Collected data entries
↓↓↓

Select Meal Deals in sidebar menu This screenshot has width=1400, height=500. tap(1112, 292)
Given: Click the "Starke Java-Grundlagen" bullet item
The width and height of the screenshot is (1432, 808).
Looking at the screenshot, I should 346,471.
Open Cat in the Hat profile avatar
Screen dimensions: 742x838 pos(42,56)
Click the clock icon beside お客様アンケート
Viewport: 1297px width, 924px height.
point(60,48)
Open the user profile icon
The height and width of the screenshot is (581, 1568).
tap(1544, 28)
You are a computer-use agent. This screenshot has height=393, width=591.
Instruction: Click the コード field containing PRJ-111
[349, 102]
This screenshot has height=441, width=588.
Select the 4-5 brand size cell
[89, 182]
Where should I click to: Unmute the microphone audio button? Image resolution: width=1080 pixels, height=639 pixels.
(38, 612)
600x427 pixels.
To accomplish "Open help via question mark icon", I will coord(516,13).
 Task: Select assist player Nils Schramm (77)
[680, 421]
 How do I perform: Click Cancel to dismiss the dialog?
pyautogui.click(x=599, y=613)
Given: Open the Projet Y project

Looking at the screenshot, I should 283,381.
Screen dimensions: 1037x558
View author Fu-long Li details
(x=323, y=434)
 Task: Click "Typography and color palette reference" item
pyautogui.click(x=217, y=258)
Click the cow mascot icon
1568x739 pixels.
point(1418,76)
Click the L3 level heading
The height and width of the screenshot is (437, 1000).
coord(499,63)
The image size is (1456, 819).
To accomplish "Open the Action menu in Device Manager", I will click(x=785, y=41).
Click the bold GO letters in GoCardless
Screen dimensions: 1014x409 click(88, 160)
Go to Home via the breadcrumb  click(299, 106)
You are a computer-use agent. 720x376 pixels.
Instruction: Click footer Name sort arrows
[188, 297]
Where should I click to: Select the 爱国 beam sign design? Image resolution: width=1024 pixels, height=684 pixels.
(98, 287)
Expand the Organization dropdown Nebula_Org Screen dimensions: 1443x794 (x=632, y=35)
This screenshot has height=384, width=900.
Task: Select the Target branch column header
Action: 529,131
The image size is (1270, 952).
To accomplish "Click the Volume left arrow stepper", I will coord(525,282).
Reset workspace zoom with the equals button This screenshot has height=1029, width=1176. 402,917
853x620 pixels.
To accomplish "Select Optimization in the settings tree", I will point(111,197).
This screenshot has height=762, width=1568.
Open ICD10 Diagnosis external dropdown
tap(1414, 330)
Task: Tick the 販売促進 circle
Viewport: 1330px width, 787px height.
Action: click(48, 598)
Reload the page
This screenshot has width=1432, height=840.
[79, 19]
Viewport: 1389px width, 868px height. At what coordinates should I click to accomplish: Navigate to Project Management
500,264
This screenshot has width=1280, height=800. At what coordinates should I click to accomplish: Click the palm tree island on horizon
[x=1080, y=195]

↑↑↑

◆ Exercise requirements:
Pull every line holding "computer" out of the records.

◆ Exercise answer:
You are a computer-use agent. This screenshot has height=393, width=591.
You are a computer-use agent. 720x376 pixels.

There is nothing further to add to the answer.